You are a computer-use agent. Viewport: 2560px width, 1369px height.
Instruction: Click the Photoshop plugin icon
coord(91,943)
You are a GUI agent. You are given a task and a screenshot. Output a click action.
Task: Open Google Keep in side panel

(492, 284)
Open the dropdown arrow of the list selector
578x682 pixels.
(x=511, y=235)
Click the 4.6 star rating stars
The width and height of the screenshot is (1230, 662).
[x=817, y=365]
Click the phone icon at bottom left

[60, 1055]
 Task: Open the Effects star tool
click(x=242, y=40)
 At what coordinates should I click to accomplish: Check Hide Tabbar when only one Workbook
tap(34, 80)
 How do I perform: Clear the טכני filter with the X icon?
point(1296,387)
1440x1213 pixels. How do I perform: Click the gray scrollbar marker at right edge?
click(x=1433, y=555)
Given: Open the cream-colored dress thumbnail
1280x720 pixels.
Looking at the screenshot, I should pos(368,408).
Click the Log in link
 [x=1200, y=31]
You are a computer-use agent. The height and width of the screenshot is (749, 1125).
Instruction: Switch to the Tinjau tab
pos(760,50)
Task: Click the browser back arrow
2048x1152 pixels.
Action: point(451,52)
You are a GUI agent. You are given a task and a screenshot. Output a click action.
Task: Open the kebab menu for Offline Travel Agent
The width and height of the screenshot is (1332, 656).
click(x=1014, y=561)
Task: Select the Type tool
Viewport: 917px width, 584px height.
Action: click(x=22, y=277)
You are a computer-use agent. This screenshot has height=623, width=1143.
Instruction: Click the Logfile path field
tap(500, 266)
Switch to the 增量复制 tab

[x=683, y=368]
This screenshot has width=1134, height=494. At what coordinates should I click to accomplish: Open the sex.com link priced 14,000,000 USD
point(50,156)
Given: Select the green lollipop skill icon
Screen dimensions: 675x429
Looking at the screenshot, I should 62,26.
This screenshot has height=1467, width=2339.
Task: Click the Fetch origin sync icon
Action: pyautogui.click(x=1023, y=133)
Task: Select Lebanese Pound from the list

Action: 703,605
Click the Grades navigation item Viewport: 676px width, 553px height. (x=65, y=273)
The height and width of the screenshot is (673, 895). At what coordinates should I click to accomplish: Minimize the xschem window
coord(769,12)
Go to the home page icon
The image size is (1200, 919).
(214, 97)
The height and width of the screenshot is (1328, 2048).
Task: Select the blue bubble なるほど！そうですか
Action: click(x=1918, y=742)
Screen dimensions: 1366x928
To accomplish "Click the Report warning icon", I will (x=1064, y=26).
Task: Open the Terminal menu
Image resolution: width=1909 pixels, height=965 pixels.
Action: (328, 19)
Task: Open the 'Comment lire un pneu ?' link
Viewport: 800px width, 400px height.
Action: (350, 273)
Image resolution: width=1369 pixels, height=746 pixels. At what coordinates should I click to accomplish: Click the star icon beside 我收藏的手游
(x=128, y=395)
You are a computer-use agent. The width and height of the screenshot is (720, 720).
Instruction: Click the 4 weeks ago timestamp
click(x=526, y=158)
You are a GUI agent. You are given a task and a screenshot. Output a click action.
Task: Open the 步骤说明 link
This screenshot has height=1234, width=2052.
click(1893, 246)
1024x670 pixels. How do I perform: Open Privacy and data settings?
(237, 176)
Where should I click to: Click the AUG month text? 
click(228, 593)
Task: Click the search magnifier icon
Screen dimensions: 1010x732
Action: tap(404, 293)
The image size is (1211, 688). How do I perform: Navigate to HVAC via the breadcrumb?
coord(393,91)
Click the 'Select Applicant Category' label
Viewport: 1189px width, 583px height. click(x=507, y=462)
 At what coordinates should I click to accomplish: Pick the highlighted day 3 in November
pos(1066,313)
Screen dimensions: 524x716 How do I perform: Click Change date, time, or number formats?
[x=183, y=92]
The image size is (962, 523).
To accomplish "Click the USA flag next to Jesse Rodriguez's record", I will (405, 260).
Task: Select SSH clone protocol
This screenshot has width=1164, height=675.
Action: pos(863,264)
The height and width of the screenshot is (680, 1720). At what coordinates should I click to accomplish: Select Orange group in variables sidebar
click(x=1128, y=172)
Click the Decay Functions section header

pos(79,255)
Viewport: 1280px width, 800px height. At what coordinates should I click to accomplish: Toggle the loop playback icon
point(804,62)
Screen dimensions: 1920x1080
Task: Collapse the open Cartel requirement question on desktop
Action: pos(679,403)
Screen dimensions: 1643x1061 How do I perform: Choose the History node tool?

......

● What the exercise asks:
Rewrite all of the records above, replacing every occurrence of "computer-use agent" with "desktop assistant" and leaving everything else unchanged.

● Task solution:
You are a desktop assistant. Viewport: 2560px width, 1369px height.
Instruction: Click the Photoshop plugin icon
coord(91,943)
You are a GUI agent. You are given a task and a screenshot. Output a click action.
Task: Open Google Keep in side panel

(492, 284)
Open the dropdown arrow of the list selector
578x682 pixels.
(x=511, y=235)
Click the 4.6 star rating stars
The width and height of the screenshot is (1230, 662).
[x=817, y=365]
Click the phone icon at bottom left

[60, 1055]
 Task: Open the Effects star tool
click(x=242, y=40)
 At what coordinates should I click to accomplish: Check Hide Tabbar when only one Workbook
tap(34, 80)
 How do I perform: Clear the טכני filter with the X icon?
point(1296,387)
1440x1213 pixels. How do I perform: Click the gray scrollbar marker at right edge?
click(x=1433, y=555)
Given: Open the cream-colored dress thumbnail
1280x720 pixels.
Looking at the screenshot, I should pos(368,408).
Click the Log in link
 [x=1200, y=31]
You are a desktop assistant. The height and width of the screenshot is (749, 1125).
Instruction: Switch to the Tinjau tab
pos(760,50)
Task: Click the browser back arrow
2048x1152 pixels.
Action: point(451,52)
You are a GUI agent. You are given a task and a screenshot. Output a click action.
Task: Open the kebab menu for Offline Travel Agent
The width and height of the screenshot is (1332, 656).
click(x=1014, y=561)
Task: Select the Type tool
Viewport: 917px width, 584px height.
Action: click(x=22, y=277)
You are a desktop assistant. This screenshot has height=623, width=1143.
Instruction: Click the Logfile path field
tap(500, 266)
Switch to the 增量复制 tab

[x=683, y=368]
This screenshot has width=1134, height=494. At what coordinates should I click to accomplish: Open the sex.com link priced 14,000,000 USD
point(50,156)
Given: Select the green lollipop skill icon
Screen dimensions: 675x429
Looking at the screenshot, I should 62,26.
This screenshot has height=1467, width=2339.
Task: Click the Fetch origin sync icon
Action: pyautogui.click(x=1023, y=133)
Task: Select Lebanese Pound from the list

Action: 703,605
Click the Grades navigation item Viewport: 676px width, 553px height. (x=65, y=273)
The height and width of the screenshot is (673, 895). At what coordinates should I click to accomplish: Minimize the xschem window
coord(769,12)
Go to the home page icon
The image size is (1200, 919).
(214, 97)
The height and width of the screenshot is (1328, 2048).
Task: Select the blue bubble なるほど！そうですか
Action: click(x=1918, y=742)
Screen dimensions: 1366x928
To accomplish "Click the Report warning icon", I will (x=1064, y=26).
Task: Open the Terminal menu
Image resolution: width=1909 pixels, height=965 pixels.
Action: (328, 19)
Task: Open the 'Comment lire un pneu ?' link
Viewport: 800px width, 400px height.
Action: (350, 273)
Image resolution: width=1369 pixels, height=746 pixels. At what coordinates should I click to accomplish: Click the star icon beside 我收藏的手游
(x=128, y=395)
You are a desktop assistant. The width and height of the screenshot is (720, 720).
Instruction: Click the 4 weeks ago timestamp
click(x=526, y=158)
You are a GUI agent. You are given a task and a screenshot. Output a click action.
Task: Open the 步骤说明 link
This screenshot has height=1234, width=2052.
click(1893, 246)
1024x670 pixels. How do I perform: Open Privacy and data settings?
(237, 176)
Where should I click to: Click the AUG month text? 
click(228, 593)
Task: Click the search magnifier icon
Screen dimensions: 1010x732
Action: tap(404, 293)
The image size is (1211, 688). How do I perform: Navigate to HVAC via the breadcrumb?
coord(393,91)
Click the 'Select Applicant Category' label
Viewport: 1189px width, 583px height. click(x=507, y=462)
 At what coordinates should I click to accomplish: Pick the highlighted day 3 in November
pos(1066,313)
Screen dimensions: 524x716 How do I perform: Click Change date, time, or number formats?
[x=183, y=92]
The image size is (962, 523).
To accomplish "Click the USA flag next to Jesse Rodriguez's record", I will (405, 260).
Task: Select SSH clone protocol
This screenshot has width=1164, height=675.
Action: pos(863,264)
The height and width of the screenshot is (680, 1720). At what coordinates should I click to accomplish: Select Orange group in variables sidebar
click(x=1128, y=172)
Click the Decay Functions section header

pos(79,255)
Viewport: 1280px width, 800px height. At what coordinates should I click to accomplish: Toggle the loop playback icon
point(804,62)
Screen dimensions: 1920x1080
Task: Collapse the open Cartel requirement question on desktop
Action: pos(679,403)
Screen dimensions: 1643x1061 How do I perform: Choose the History node tool?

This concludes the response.